→ Exercise details: Repeat the listing below line for line, exactly as shown.

→ The data:
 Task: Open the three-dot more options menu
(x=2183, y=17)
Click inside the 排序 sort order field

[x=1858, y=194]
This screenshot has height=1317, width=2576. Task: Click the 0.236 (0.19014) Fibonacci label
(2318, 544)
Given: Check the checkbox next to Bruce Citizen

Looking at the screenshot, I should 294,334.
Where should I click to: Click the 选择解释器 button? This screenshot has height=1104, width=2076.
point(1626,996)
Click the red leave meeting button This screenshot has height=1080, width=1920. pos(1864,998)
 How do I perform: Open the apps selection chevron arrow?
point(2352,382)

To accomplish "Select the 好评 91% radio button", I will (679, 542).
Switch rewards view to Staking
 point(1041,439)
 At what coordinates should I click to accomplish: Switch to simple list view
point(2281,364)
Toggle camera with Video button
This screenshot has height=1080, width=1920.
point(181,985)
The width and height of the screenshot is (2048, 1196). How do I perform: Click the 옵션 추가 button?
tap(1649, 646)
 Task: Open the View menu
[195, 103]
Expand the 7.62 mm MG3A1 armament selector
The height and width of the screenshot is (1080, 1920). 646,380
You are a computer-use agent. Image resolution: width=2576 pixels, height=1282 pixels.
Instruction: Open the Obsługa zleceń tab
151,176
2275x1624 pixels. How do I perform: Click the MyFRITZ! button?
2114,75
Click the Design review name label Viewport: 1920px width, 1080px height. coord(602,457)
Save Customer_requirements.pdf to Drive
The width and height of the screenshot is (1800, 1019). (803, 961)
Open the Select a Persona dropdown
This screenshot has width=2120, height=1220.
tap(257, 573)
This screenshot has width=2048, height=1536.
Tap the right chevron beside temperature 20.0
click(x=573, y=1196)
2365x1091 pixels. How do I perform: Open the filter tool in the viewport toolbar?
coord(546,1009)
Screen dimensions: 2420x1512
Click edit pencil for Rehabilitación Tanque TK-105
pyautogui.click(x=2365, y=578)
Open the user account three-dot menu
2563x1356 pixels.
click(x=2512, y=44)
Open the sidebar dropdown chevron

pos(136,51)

→ Exercise solution:
 Task: Open the three-dot more options menu
(x=2183, y=17)
Click inside the 排序 sort order field

[x=1858, y=194]
This screenshot has height=1317, width=2576. Task: Click the 0.236 (0.19014) Fibonacci label
(2318, 544)
Given: Check the checkbox next to Bruce Citizen

Looking at the screenshot, I should 294,334.
Where should I click to: Click the 选择解释器 button? This screenshot has height=1104, width=2076.
point(1626,996)
Click the red leave meeting button This screenshot has height=1080, width=1920. pos(1864,998)
 How do I perform: Open the apps selection chevron arrow?
point(2352,382)

To accomplish "Select the 好评 91% radio button", I will (679, 542).
Switch rewards view to Staking
 point(1041,439)
 At what coordinates should I click to accomplish: Switch to simple list view
point(2281,364)
Toggle camera with Video button
This screenshot has height=1080, width=1920.
point(181,985)
The width and height of the screenshot is (2048, 1196). How do I perform: Click the 옵션 추가 button?
tap(1649, 646)
 Task: Open the View menu
[195, 103]
Expand the 7.62 mm MG3A1 armament selector
The height and width of the screenshot is (1080, 1920). 646,380
You are a computer-use agent. Image resolution: width=2576 pixels, height=1282 pixels.
Instruction: Open the Obsługa zleceń tab
151,176
2275x1624 pixels. How do I perform: Click the MyFRITZ! button?
2114,75
Click the Design review name label Viewport: 1920px width, 1080px height. coord(602,457)
Save Customer_requirements.pdf to Drive
The width and height of the screenshot is (1800, 1019). (803, 961)
Open the Select a Persona dropdown
This screenshot has width=2120, height=1220.
tap(257, 573)
This screenshot has width=2048, height=1536.
Tap the right chevron beside temperature 20.0
click(x=573, y=1196)
2365x1091 pixels. How do I perform: Open the filter tool in the viewport toolbar?
coord(546,1009)
Screen dimensions: 2420x1512
Click edit pencil for Rehabilitación Tanque TK-105
pyautogui.click(x=2365, y=578)
Open the user account three-dot menu
2563x1356 pixels.
click(x=2512, y=44)
Open the sidebar dropdown chevron

pos(136,51)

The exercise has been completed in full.